++++ DATA LISTING

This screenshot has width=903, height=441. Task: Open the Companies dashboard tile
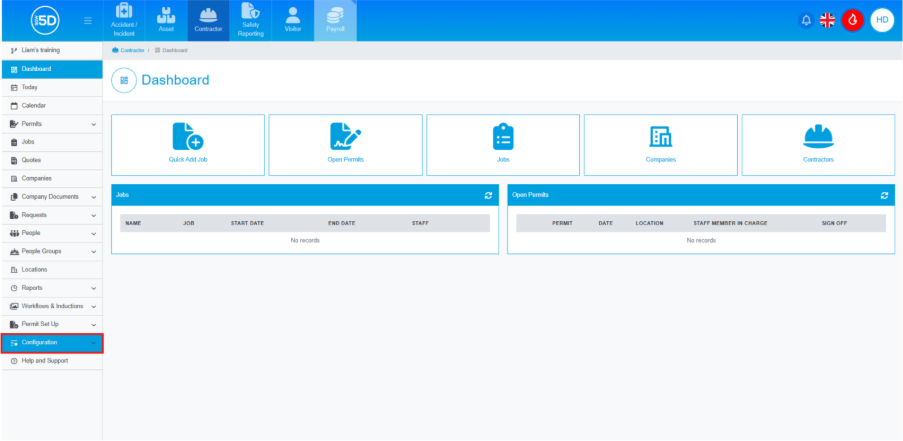(x=660, y=144)
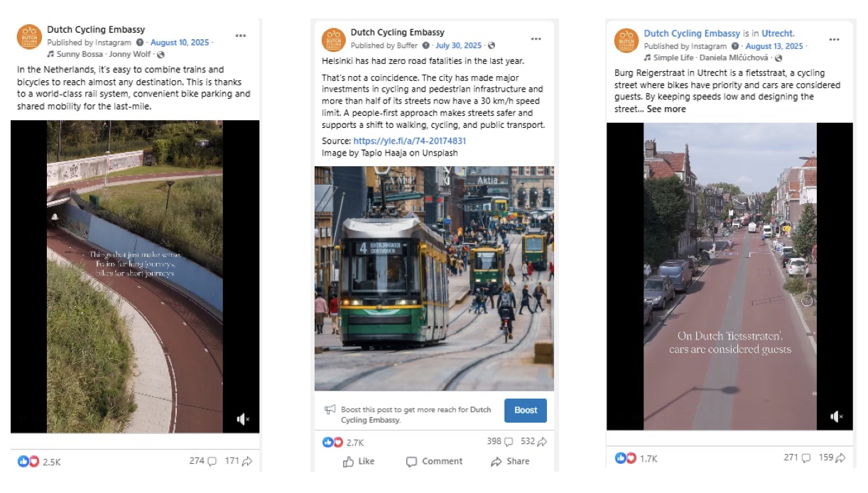The height and width of the screenshot is (493, 868).
Task: Expand 'See more' on Burg Reigerstraat post
Action: [666, 109]
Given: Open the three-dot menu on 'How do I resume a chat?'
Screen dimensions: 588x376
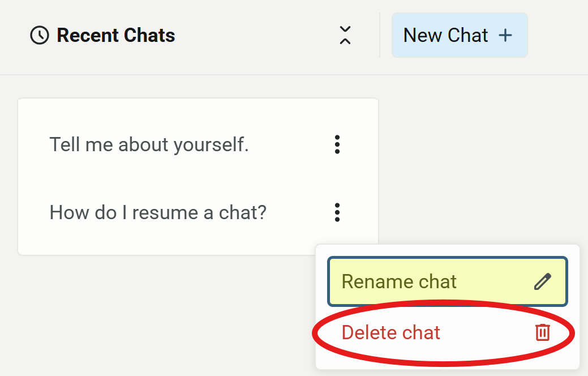Looking at the screenshot, I should pos(337,212).
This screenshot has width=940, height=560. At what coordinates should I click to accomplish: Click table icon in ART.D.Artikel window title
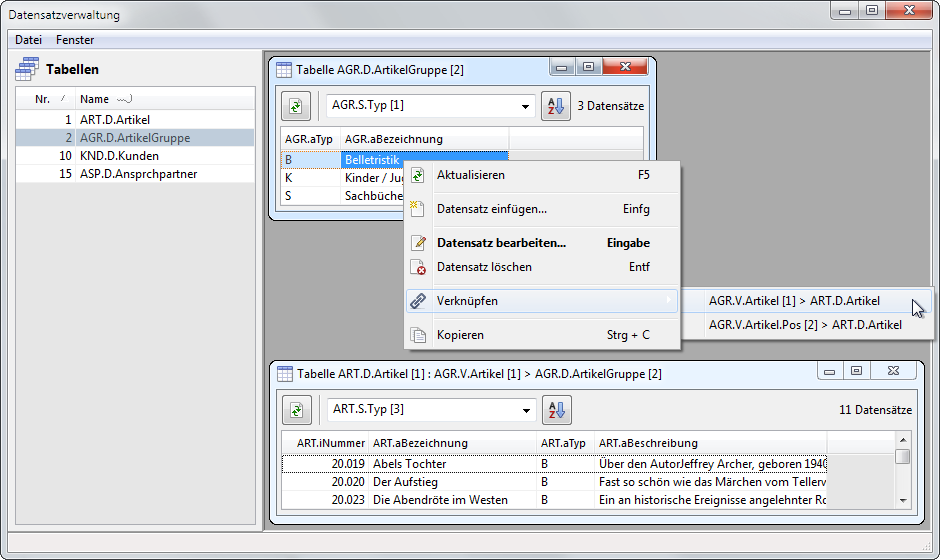pos(284,373)
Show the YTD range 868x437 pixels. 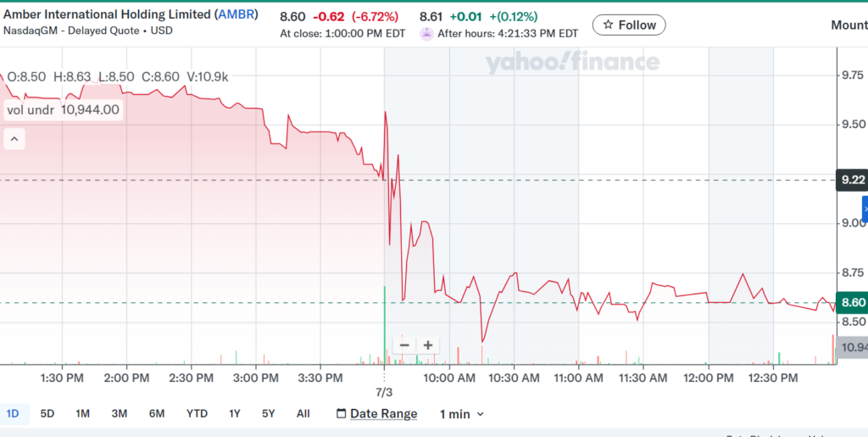pos(197,414)
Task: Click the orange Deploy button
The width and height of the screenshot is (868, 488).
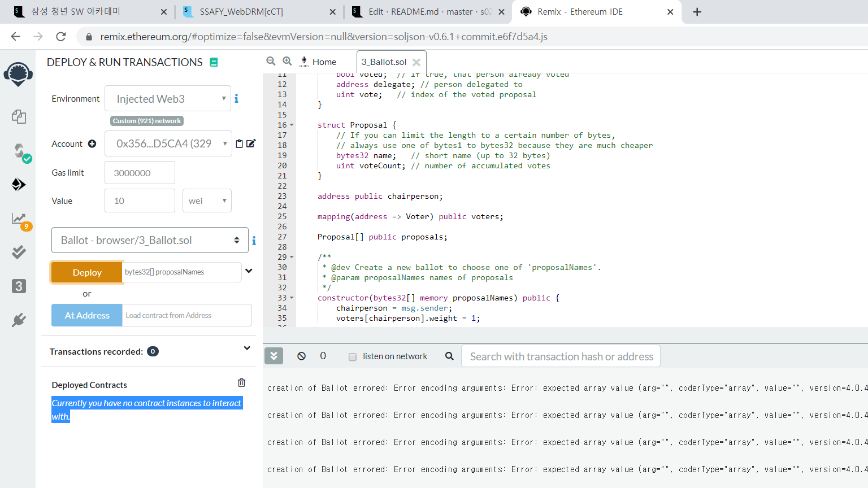Action: point(87,272)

++++++++

TASK TO COMPLETE:
Leave out any pictures, please, and quote only the lines from the top of the data through the line that contains "Given: Open the".

SOLUTION FOR THIS EXERCISE:
This screenshot has width=903, height=441. Task: Open the Companies dashboard tile
(x=660, y=144)
The height and width of the screenshot is (493, 868).
Task: Expand 'See more' on Burg Reigerstraat post
Action: [666, 109]
Given: Open the three-dot menu on 'How do I resume a chat?'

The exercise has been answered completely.